Solaris n°174
Après le 173 plutôt hors normes (voir ma critique toute récente), voici un Solaris ’normal’ et de la plus belle eau, qui plus est, dès la superbe couverture de Gégory Fromenteau. Le rédacteur en chef, Joël Champetier, a décider de le consacrer à la SF... française. Car les débuts de la SFFQ n’ont-ils pas été dominés par des personnalités françaises immigrées telles Norbert Spehner, Elisabeth Vonarburg ou Jean-Marc Gouanvic ?

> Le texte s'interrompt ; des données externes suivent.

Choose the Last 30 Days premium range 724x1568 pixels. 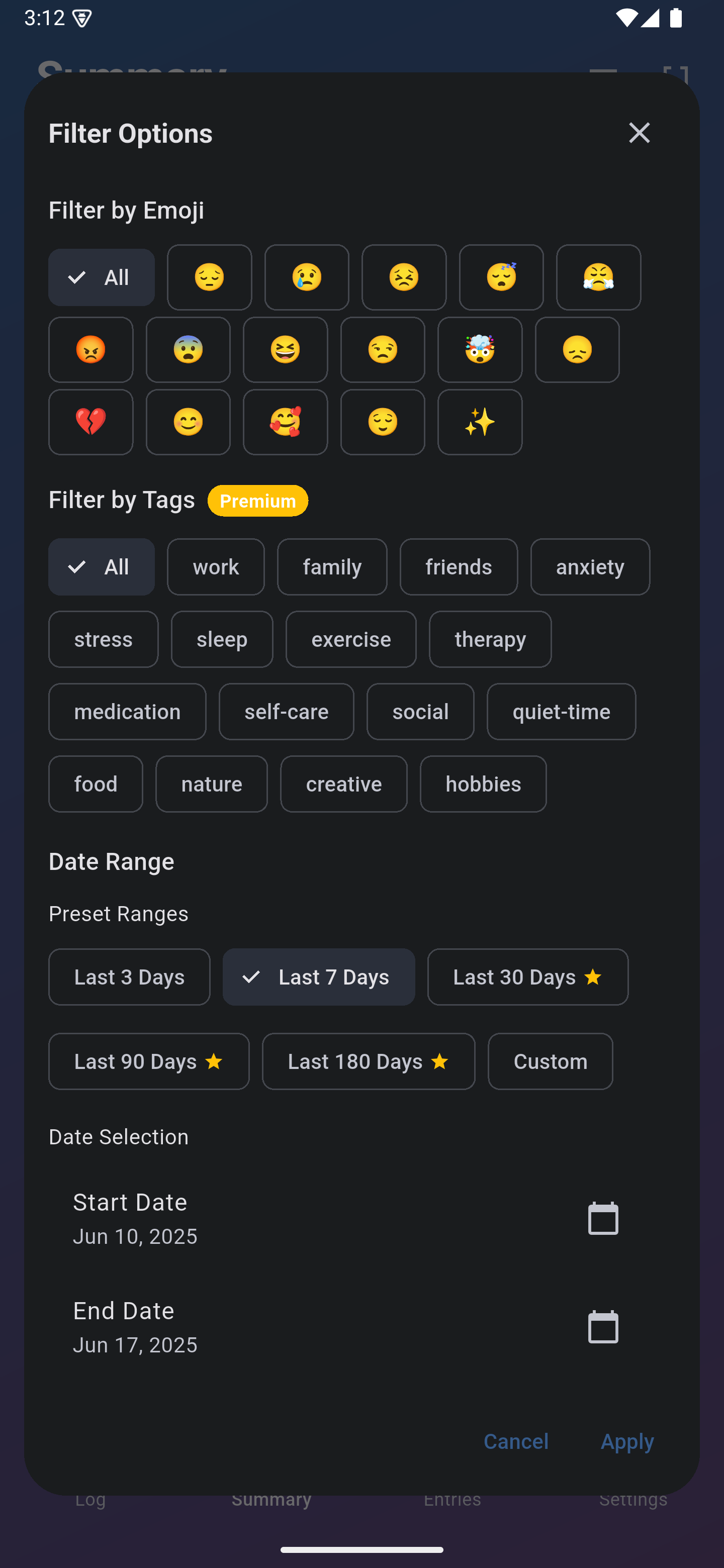pos(527,976)
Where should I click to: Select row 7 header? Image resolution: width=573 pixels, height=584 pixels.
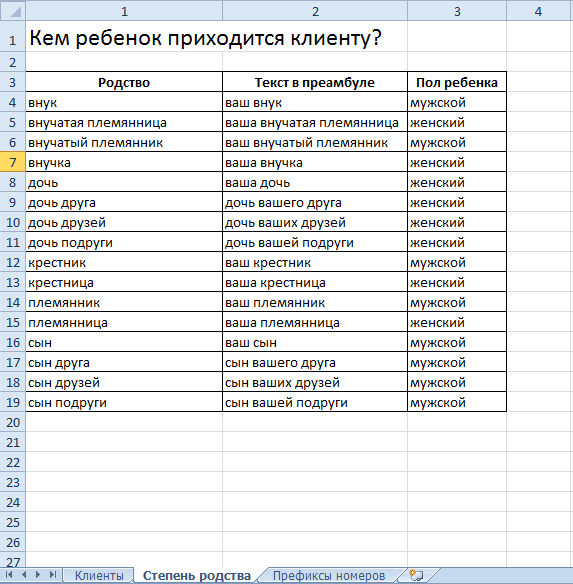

Numéro spécial « Invasion française » donc, avec d’excellents textes d’auteurs hexagonaux. Lilas de Pascale Raud, par exemple : magnifique récit fantastique inspiré de Bretagne. Un romancier est injurié puis menacé par ses propres personnages et, affolé, cherche le salut auprès d’une jeune sorcière. Très réussi. Monsieur Gâteau de Dave Côté, auteur que comme Raud nous avions lu dans le ’round robin’ du n° 173, est assez amusant dans sa description des affres d’un homme littéralement fait de pâtisserie. La dernière fête avant l’oubli de Romain Ducazeau est un curieux mélange de peplum et d’utopie, assez original. Richard D. Nolane nous divertit prodigieusement dans un texte tenant de San-Antonio par le style et de l’énorme clin d’oeil affectueux par le fond. Le Malin des magiciens décrit en effet une aventure de Jacques Bergier, bien connu de nous tous, confronté à un mystérieux cube informatique enfoui dans les charbons de la Préhistoire. Le tout vu du point de vue d’un certain Fernand, truand truculent. La rencontre finale, après un petit pipi, ntre Bergier et... Manse Everard (que tout amateur de Poul Anderson reconnaîtra) vaut son pesant d’or. Très pointu sans doute, mais délirant, comique en diable, bourré d’allusions, et qui divertira à l’extrême tout amateur de SF chevronné. Une perle pour initiés peut-être, mais les dits initiés en rient encore. Récupérons notre sérieux pour mentionner le sympathique article de Jérôme-Olivier Allard sur Robert E. Howard, petite étude résumant les principaux récits des aventures de Conan. Et surtout, car c’est peut-être le clou de ce numéro, les carnets du Futuribles de Mario Tessier, joliment intitulé « Barbarella mon amour, ou la science-fiction française des années cinquante et soixante ». Carnets pleins d’élans passionnés d’un Canadien pour cette ’vieille’ SF d’outre-Atlantique et magistralement rédigés. Il brosse en quelques vingt pages (richement illustrées en plus) un panorama de la SF en France, tous médias confondus.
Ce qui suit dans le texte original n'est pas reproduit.